▶ _Requirements_
Rewrite the listing below, replacing "toolbar" with "sidebar" wherever it appears and keeping everything else the same. Leave the pictures out.

▶ _Data extract_

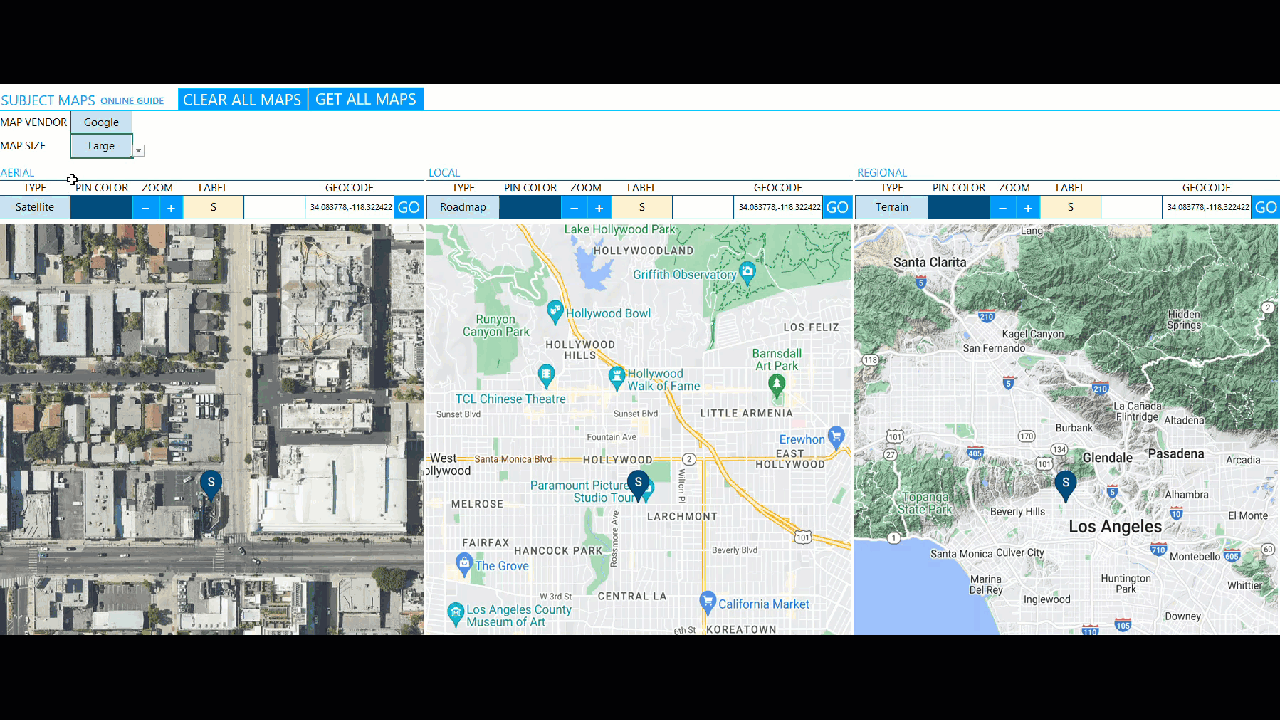1280x720 pixels.
Task: Zoom out the Regional map with minus
Action: (x=1003, y=208)
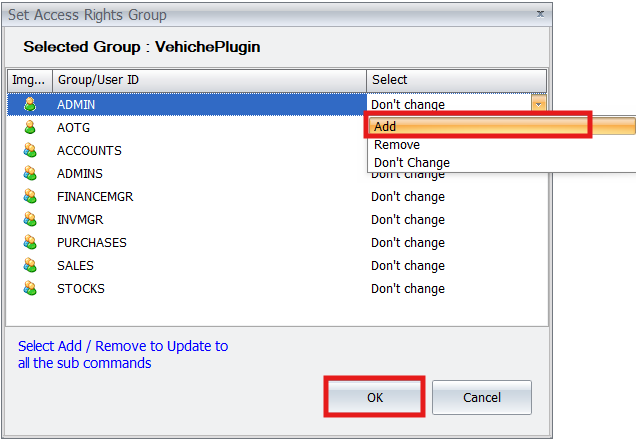Click the group icon beside ADMINS

pyautogui.click(x=29, y=173)
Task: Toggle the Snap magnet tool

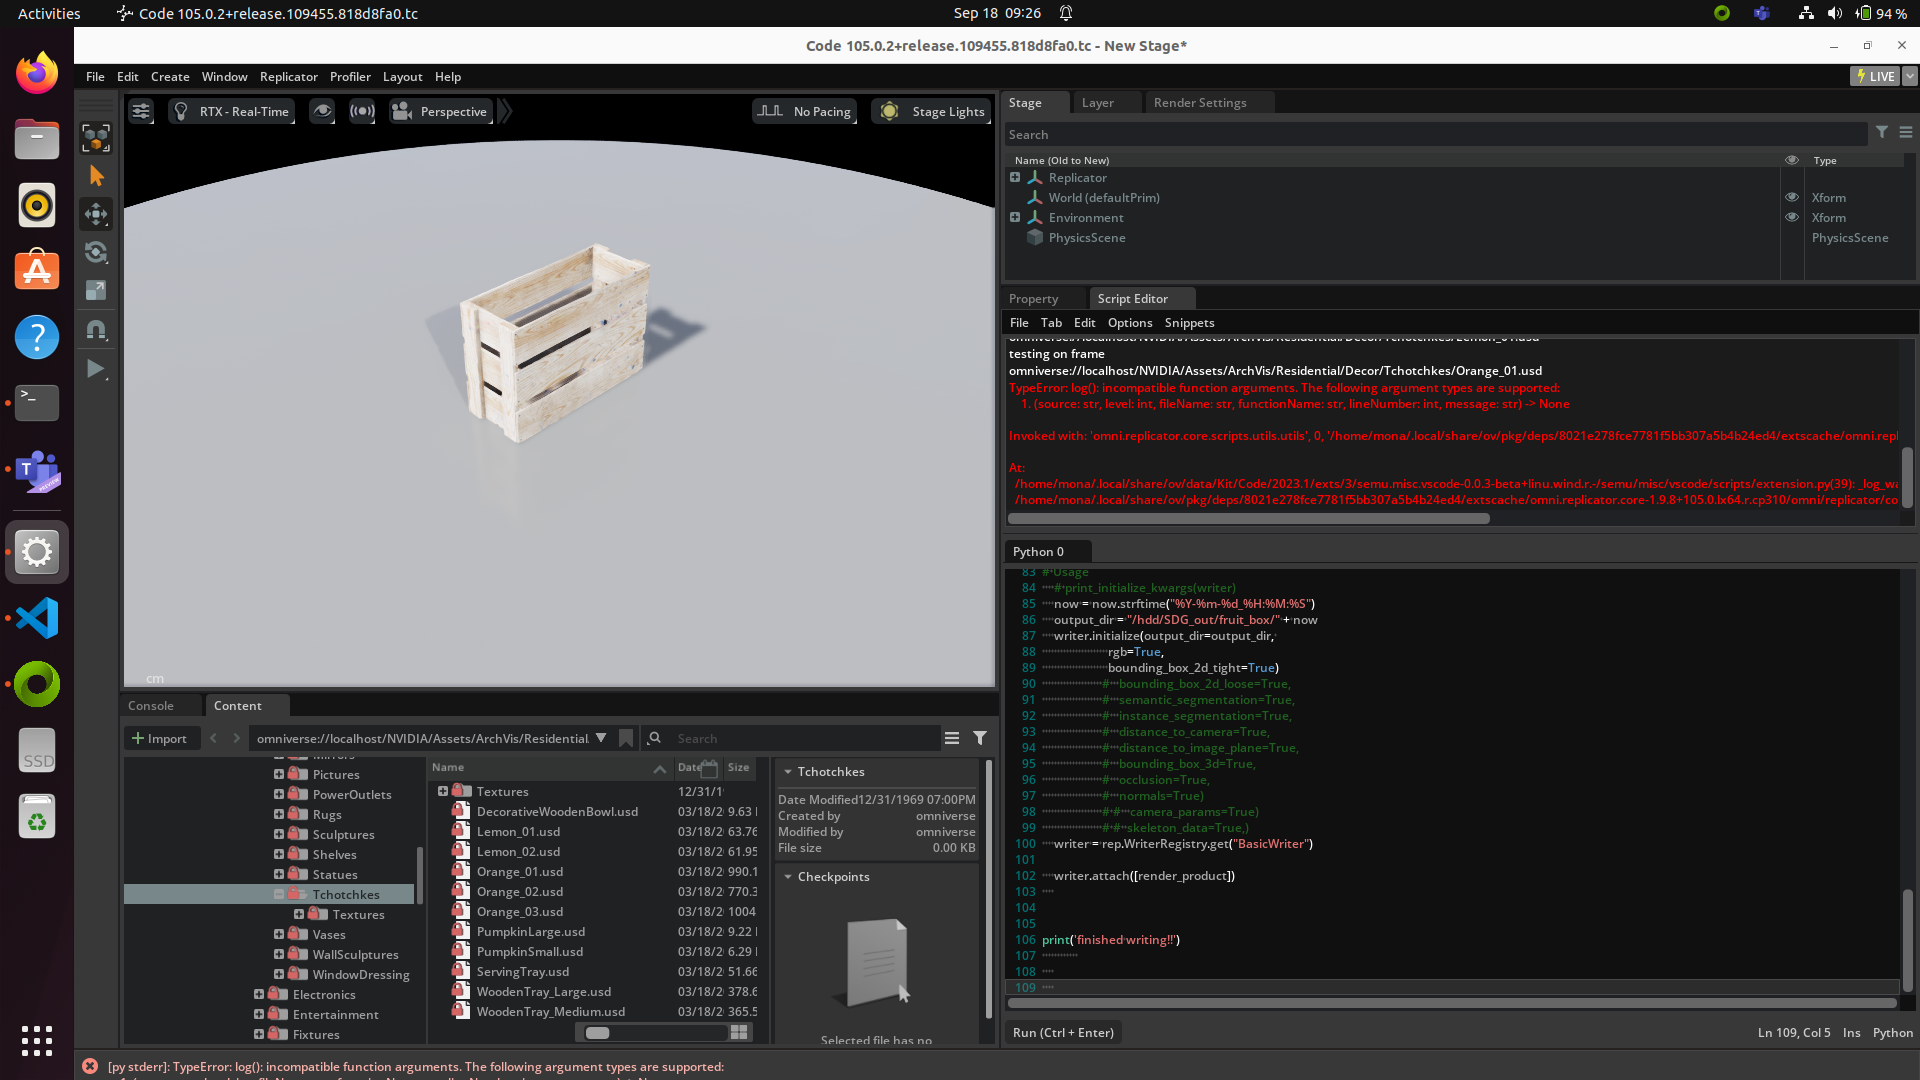Action: click(x=96, y=330)
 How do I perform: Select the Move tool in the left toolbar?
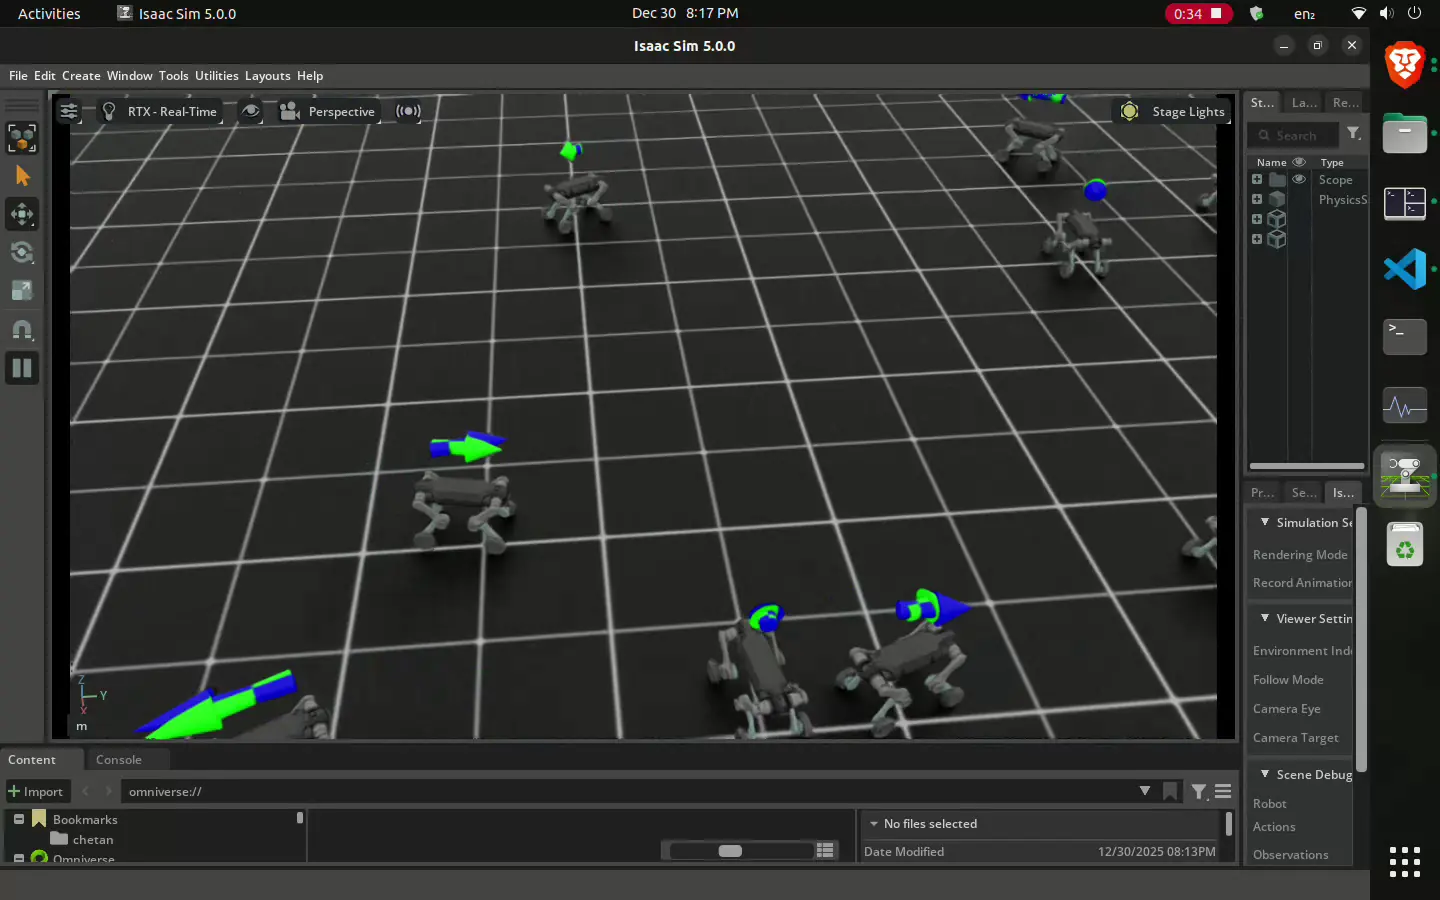22,214
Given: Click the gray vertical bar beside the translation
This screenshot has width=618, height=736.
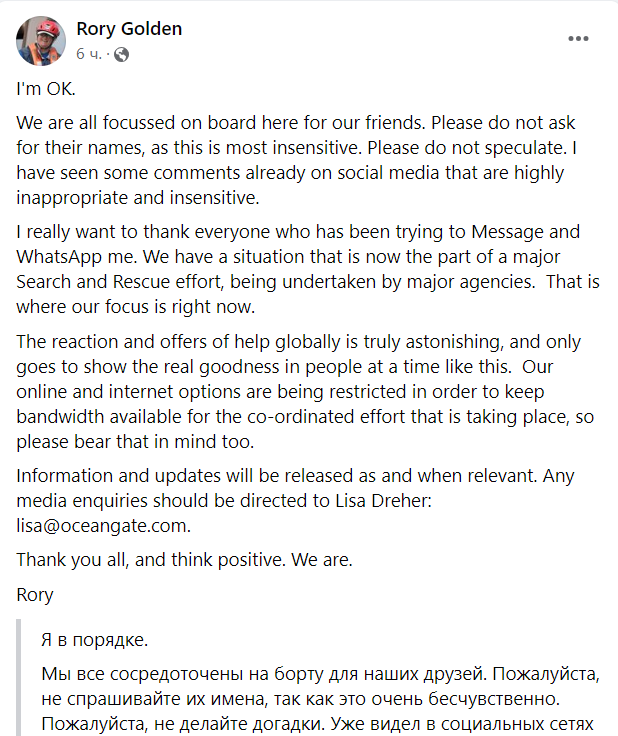Looking at the screenshot, I should click(x=20, y=680).
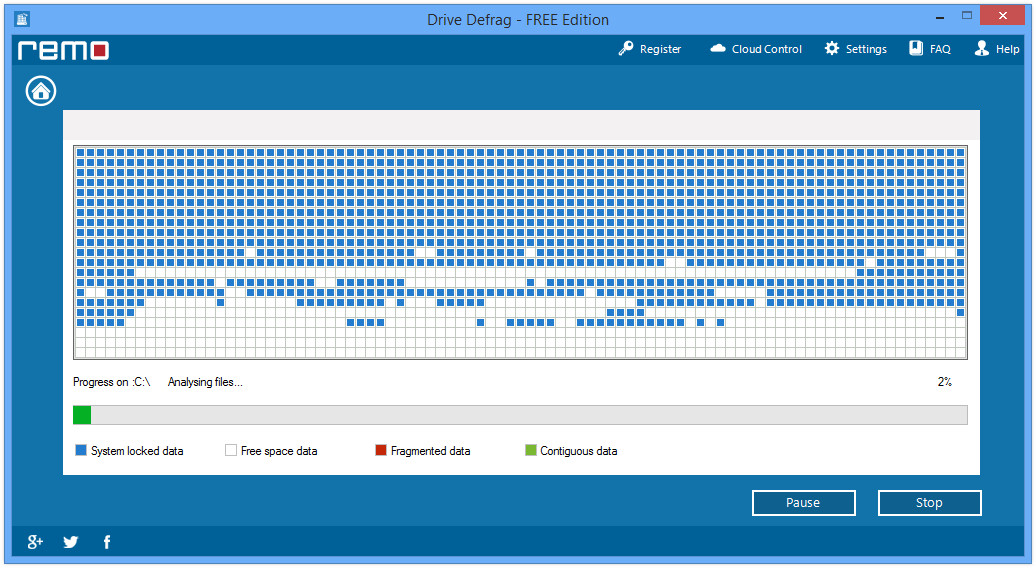Select the Register menu label
Image resolution: width=1036 pixels, height=568 pixels.
660,49
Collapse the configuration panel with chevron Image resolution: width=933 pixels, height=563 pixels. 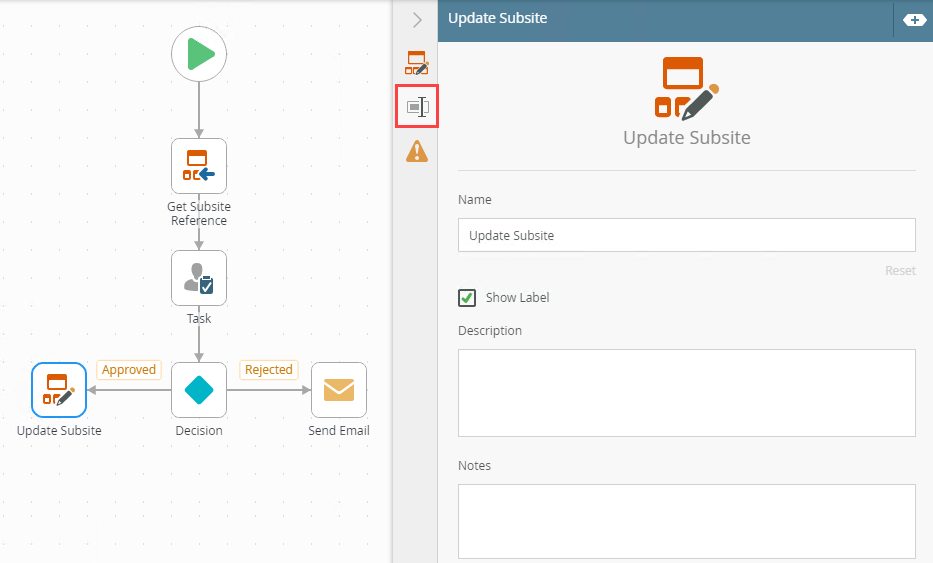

▶ _Response to the exercise_
1280x720 pixels.
Task: Zoom out the Regional map with minus
Action: (x=1003, y=208)
Click the group icon beside ADMINS

pyautogui.click(x=29, y=173)
Task: Toggle the Snap magnet tool

Action: click(x=96, y=330)
 How do I perform: Select the Move tool in the left sidebar?
22,214
Given: Click the gray vertical bar beside the translation
This screenshot has width=618, height=736.
Looking at the screenshot, I should click(x=20, y=680).
Select the Register menu label
Image resolution: width=1036 pixels, height=568 pixels.
660,49
Collapse the configuration panel with chevron Image resolution: width=933 pixels, height=563 pixels. 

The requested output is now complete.